The deal was signed by directors of the two entities at the Savanna headquarters in Nairobi led by chairperson Benson Ndeta and their Chinese counterparts in Beijing.
Savannah has committed to complete its clinker manufacturing component in two years, and the cement aspect in a period of months.
“We are happy to firm up this contract to deliver the most modern and state-of-heart production factory for our operations in Kitui county. The plant will crush locally available limestone to clinker in addition to a 100-tonne per hour cement grinding plant. To ensure sustainability, and lower plant operation costs, the contractor will also build a power plant to run the entire complex. We have also committed sustainable manufacturing. Within the five years of initial clinker extraction, we will replace fossil fuel-based power requirement within five years of combination of solar power and thermal re-circulation, becoming the first plant in the region to achieve this,” Ndeta stated.

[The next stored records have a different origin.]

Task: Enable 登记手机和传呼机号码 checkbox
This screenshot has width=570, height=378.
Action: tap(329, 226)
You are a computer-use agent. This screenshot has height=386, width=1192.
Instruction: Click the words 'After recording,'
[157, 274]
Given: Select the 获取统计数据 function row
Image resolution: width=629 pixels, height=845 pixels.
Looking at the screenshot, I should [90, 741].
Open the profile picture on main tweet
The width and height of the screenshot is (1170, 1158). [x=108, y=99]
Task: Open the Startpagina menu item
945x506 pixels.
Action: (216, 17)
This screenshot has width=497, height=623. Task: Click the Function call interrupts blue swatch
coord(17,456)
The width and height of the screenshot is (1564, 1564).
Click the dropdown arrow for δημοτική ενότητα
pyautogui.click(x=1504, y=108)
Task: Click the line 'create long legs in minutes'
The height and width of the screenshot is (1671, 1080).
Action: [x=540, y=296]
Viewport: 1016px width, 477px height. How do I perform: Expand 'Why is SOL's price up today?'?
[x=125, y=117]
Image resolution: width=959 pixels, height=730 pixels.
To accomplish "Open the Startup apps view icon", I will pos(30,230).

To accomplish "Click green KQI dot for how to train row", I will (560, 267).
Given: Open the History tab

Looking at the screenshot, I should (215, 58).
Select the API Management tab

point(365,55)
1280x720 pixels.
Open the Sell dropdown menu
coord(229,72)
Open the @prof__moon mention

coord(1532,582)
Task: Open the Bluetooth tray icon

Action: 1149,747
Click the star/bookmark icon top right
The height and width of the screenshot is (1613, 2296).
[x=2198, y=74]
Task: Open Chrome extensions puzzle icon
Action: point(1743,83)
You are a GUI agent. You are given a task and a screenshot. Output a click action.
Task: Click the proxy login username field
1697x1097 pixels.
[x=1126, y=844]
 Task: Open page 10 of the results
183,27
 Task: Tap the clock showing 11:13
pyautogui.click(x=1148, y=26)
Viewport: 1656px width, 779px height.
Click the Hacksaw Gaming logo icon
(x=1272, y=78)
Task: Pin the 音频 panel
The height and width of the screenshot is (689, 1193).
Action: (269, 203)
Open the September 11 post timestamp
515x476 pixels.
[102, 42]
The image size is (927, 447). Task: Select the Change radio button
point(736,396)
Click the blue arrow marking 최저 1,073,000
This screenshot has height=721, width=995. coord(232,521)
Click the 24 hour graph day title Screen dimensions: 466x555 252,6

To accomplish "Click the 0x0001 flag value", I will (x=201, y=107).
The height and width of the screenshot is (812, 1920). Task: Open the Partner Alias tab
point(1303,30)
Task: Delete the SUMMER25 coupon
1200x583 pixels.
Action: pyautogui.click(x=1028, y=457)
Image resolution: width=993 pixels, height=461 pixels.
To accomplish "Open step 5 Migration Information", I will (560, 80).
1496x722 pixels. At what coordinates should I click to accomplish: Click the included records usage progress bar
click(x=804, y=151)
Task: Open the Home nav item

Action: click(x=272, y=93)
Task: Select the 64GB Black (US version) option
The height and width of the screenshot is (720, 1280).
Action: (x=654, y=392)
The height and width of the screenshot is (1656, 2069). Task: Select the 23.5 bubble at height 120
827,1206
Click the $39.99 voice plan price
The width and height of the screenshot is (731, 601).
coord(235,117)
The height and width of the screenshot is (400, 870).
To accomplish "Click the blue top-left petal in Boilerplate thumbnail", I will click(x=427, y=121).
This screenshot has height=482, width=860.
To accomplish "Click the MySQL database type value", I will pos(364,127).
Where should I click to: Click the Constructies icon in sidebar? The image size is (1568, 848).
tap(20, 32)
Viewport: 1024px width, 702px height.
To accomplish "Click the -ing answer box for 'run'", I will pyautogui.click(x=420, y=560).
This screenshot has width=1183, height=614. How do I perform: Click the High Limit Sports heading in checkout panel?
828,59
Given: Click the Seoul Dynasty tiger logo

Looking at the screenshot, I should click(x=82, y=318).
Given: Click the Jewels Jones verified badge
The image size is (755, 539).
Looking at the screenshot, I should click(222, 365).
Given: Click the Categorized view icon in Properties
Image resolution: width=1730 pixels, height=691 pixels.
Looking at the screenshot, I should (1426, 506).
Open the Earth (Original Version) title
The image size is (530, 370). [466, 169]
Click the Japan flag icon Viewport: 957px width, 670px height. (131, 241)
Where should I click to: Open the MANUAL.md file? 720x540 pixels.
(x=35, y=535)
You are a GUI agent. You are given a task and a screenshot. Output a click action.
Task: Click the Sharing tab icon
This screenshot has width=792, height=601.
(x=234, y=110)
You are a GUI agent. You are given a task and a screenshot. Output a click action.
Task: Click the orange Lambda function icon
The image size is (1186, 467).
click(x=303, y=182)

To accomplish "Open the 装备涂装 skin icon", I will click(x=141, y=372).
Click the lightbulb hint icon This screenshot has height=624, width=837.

Ndeta said the project involves the building of the plant with a capacity to process 8,000 tonnes of clinker per day together with a 2,400 tonnes cement grinding plant, a 35 megawatt captive power plant, 13 MW waste-heat recovery system and associated infrastructure and amenities.
The development will drastically relieve the cement market the burden brought about by importation of clinker and considerably align itself to the government’s stated policy on industrialisation.
Savannah’s four main competitors, Bamburi, East African Portland Cement, Mombasa cement and National Cement have their own clinker plants and several of them are planning to expand capacities.
The country has an installed cement grinding capacity of 15 million which needs to be matched close to 10 million tonnes of clinker capacity but has a deficit of 3.5 million tonnes at the moment which are imported from Middle Eastern countries.
Therefore, the Savannah-Simona deal is seen as a progressive integration undertaking aimed at saving the country Sh15 billion (USD 100 million) annually in foreign exchange used to import clinker, especially so given that global clinker prices have more than doubled since the eruption of Covid-19 pandemic, making product’s imports for cement production largely unviable for producers without local production capacities.